╭─ INPUT

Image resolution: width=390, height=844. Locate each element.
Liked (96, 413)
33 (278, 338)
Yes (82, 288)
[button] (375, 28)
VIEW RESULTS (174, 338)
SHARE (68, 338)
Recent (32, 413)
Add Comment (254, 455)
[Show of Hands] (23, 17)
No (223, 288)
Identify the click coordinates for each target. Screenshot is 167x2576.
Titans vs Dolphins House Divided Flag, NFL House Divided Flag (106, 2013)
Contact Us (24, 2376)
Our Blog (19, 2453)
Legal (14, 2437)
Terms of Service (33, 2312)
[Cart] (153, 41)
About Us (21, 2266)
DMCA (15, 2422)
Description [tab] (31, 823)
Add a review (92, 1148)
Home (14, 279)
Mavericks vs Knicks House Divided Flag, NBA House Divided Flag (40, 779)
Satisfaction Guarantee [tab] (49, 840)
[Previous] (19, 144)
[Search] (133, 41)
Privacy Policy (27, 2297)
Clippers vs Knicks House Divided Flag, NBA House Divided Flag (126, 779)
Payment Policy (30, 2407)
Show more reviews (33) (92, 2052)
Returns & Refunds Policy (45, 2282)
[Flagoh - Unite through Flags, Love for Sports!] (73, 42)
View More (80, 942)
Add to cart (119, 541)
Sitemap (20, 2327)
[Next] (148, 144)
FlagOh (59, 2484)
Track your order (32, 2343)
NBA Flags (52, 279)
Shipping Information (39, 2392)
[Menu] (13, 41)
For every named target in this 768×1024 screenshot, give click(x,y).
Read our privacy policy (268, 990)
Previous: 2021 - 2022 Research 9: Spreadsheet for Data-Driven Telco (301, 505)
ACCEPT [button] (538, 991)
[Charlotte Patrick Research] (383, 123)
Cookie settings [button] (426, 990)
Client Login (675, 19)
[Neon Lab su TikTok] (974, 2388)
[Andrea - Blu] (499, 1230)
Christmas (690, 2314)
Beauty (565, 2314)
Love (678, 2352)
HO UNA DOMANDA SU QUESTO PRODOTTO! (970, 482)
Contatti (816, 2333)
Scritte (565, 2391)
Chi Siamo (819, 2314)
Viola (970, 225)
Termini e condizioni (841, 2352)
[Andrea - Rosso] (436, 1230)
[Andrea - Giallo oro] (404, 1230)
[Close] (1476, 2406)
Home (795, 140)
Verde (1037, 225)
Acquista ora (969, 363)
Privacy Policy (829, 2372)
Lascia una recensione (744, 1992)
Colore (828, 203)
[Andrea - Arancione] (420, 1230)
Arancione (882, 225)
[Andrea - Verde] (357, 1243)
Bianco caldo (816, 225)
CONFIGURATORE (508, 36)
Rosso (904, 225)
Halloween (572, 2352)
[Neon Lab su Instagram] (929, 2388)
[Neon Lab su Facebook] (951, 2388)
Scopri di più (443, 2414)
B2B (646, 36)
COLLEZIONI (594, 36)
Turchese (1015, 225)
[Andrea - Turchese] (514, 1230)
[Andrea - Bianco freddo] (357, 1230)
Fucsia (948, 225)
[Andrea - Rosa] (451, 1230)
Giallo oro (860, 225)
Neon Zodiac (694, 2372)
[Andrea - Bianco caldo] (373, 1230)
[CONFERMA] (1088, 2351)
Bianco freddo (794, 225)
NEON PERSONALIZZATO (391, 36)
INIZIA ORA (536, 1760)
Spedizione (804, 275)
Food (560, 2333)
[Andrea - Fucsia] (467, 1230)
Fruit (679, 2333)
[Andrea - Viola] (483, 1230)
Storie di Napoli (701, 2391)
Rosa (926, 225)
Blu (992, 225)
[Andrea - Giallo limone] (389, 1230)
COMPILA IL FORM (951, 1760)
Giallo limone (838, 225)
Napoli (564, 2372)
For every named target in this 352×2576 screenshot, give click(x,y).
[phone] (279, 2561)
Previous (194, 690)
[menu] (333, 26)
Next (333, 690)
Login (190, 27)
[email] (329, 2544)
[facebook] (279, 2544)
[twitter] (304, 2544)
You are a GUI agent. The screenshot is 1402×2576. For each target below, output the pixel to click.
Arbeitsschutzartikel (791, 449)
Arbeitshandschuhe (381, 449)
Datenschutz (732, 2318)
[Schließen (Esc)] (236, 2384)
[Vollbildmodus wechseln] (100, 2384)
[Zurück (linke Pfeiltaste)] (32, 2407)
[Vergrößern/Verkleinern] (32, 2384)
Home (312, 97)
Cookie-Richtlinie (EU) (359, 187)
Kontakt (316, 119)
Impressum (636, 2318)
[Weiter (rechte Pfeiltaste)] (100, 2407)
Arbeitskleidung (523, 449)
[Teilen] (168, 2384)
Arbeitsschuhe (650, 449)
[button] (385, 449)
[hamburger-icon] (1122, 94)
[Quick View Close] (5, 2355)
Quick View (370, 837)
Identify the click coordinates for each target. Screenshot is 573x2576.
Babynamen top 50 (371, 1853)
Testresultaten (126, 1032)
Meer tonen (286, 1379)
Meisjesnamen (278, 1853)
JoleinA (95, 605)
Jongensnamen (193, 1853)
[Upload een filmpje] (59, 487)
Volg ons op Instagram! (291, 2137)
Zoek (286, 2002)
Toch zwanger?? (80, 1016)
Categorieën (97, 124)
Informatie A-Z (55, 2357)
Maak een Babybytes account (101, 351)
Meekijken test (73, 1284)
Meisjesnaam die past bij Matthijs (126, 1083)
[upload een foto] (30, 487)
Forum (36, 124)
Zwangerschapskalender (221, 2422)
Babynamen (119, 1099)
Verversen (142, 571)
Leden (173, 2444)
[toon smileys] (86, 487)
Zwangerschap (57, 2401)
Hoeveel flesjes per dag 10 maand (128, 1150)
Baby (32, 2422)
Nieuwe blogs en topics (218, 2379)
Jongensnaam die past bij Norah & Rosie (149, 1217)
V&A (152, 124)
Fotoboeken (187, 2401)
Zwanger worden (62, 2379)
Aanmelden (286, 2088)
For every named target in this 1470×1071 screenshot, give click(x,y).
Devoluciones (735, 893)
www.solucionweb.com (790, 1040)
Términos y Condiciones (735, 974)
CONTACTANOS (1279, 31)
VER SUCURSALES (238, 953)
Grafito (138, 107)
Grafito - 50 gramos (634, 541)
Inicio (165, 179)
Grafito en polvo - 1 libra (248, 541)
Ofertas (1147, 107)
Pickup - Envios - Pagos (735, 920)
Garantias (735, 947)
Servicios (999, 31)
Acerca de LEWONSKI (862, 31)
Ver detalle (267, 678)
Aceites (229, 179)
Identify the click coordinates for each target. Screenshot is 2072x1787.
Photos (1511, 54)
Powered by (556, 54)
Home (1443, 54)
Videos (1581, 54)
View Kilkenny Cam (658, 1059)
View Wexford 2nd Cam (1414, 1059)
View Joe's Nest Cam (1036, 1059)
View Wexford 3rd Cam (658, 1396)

╰─

• _TASK BRIEF_
Repeat every line exactly, starting with the first line of the entries, and stop once the line containing "NBA Flags (52, 279)" has been given.

• _RESPONSE TO THIS EXERCISE_
Image resolution: width=390, height=844. Locate each element.
Liked (96, 413)
33 (278, 338)
Yes (82, 288)
[button] (375, 28)
VIEW RESULTS (174, 338)
SHARE (68, 338)
Recent (32, 413)
Add Comment (254, 455)
[Show of Hands] (23, 17)
No (223, 288)
Identify the click coordinates for each target. Screenshot is 167x2576.
Titans vs Dolphins House Divided Flag, NFL House Divided Flag (106, 2013)
Contact Us (24, 2376)
Our Blog (19, 2453)
Legal (14, 2437)
Terms of Service (33, 2312)
[Cart] (153, 41)
About Us (21, 2266)
DMCA (15, 2422)
Description [tab] (31, 823)
Add a review (92, 1148)
Home (14, 279)
Mavericks vs Knicks House Divided Flag, NBA House Divided Flag (40, 779)
Satisfaction Guarantee [tab] (49, 840)
[Previous] (19, 144)
[Search] (133, 41)
Privacy Policy (27, 2297)
Clippers vs Knicks House Divided Flag, NBA House Divided Flag (126, 779)
Payment Policy (30, 2407)
Show more reviews (33) (92, 2052)
Returns & Refunds Policy (45, 2282)
[Flagoh - Unite through Flags, Love for Sports!] (73, 42)
View More (80, 942)
Add to cart (119, 541)
Sitemap (20, 2327)
[Next] (148, 144)
FlagOh (59, 2484)
Track your order (32, 2343)
NBA Flags (52, 279)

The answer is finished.